> **WORK ORDER**: Show, in full, each line of the data that contains "computer".
——
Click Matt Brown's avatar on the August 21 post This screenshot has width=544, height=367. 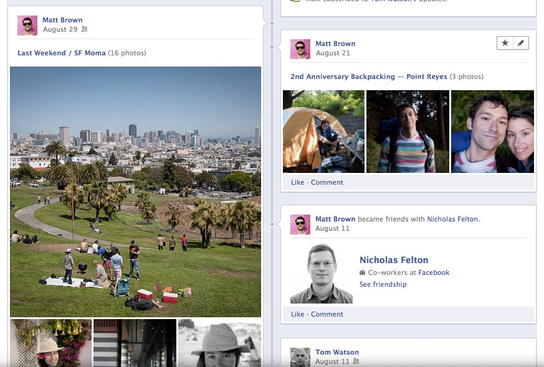300,49
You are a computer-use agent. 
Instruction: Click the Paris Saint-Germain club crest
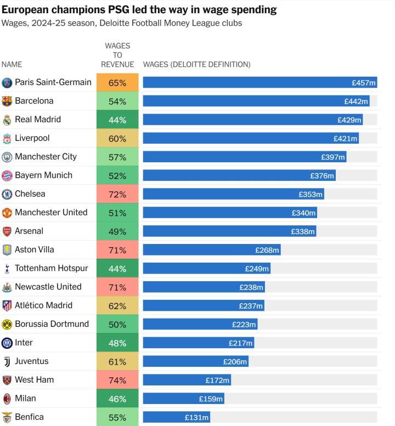point(7,83)
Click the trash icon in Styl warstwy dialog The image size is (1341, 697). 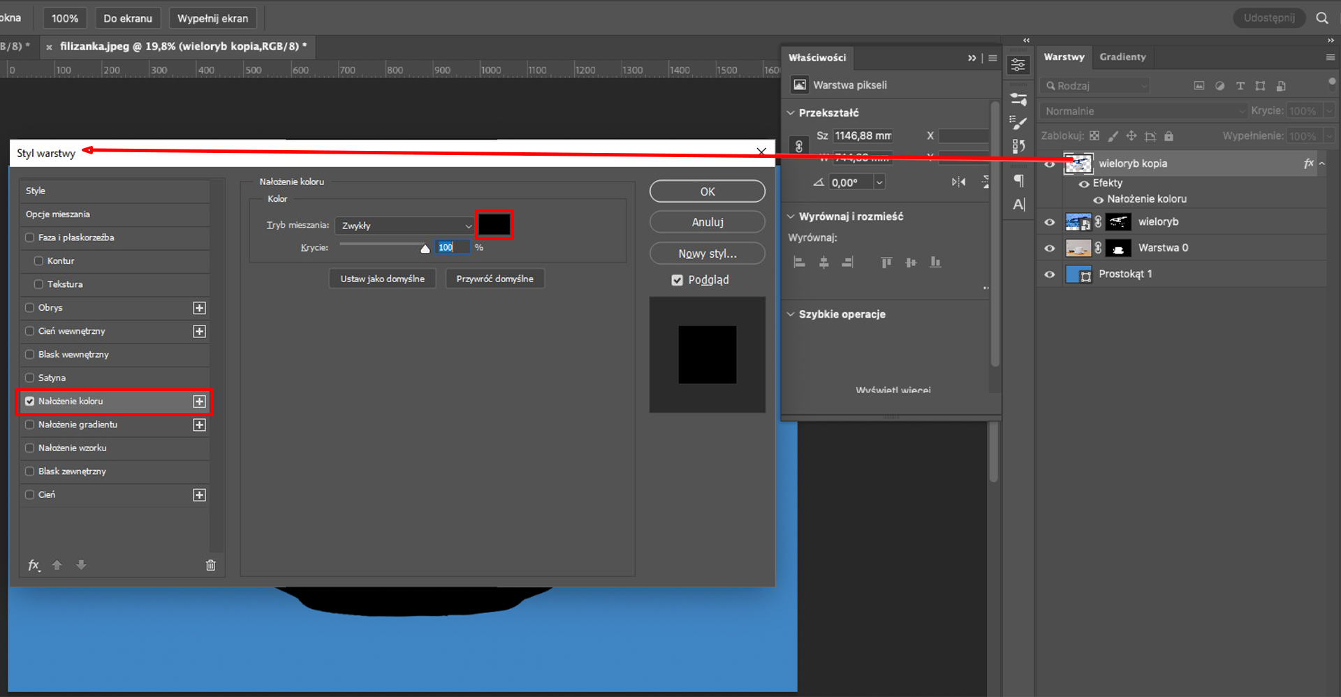click(x=211, y=565)

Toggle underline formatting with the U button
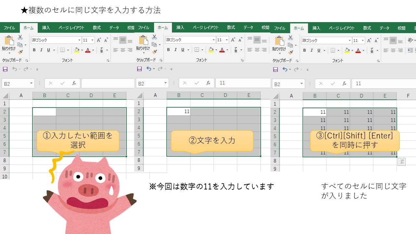48,50
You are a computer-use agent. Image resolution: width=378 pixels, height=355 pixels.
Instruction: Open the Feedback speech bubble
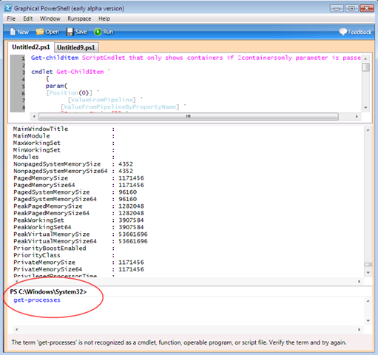(x=343, y=32)
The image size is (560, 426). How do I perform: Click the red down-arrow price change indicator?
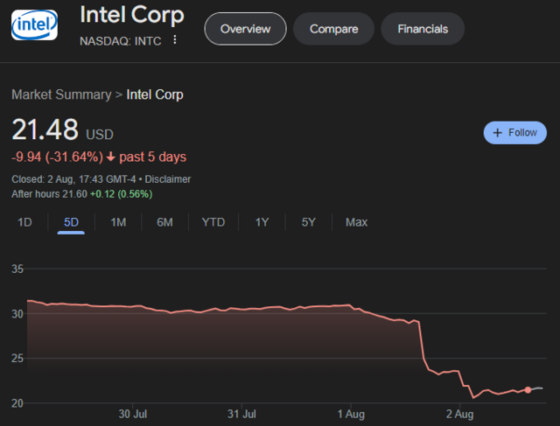click(x=110, y=157)
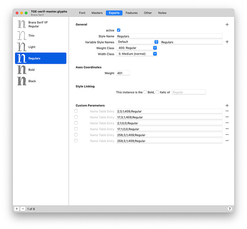The height and width of the screenshot is (229, 247).
Task: Switch to the Masters tab
Action: [97, 13]

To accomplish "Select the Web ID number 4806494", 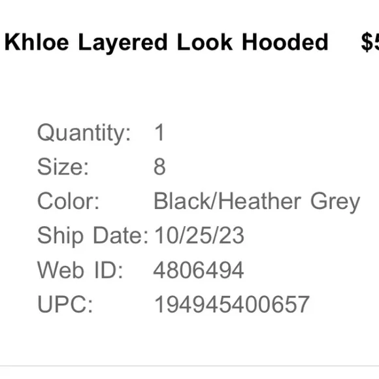I will tap(199, 270).
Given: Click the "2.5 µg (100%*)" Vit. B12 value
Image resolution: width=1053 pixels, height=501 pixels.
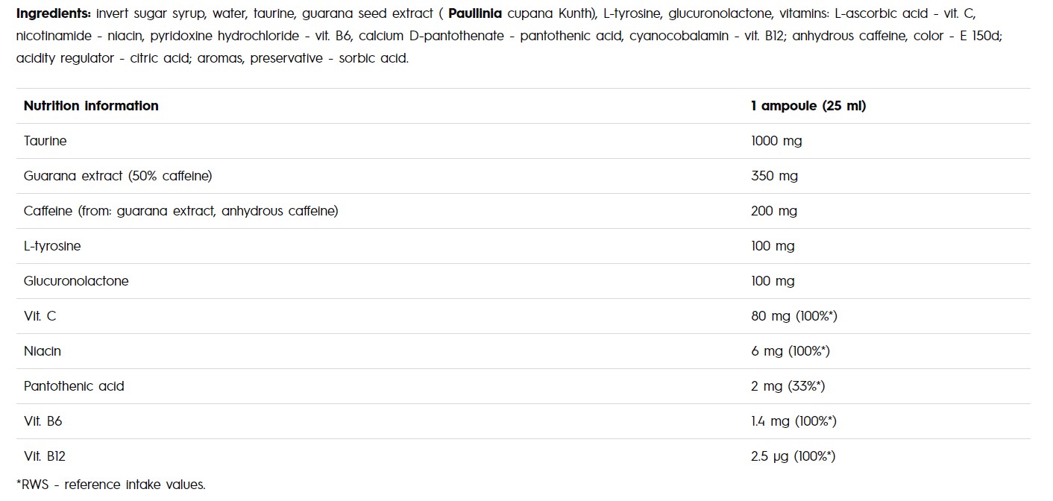Looking at the screenshot, I should [x=793, y=456].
——
> **SOLUTION**:
You are a computer-use agent. 
You are a computer-use agent. Image resolution: width=378 pixels, height=355 pixels.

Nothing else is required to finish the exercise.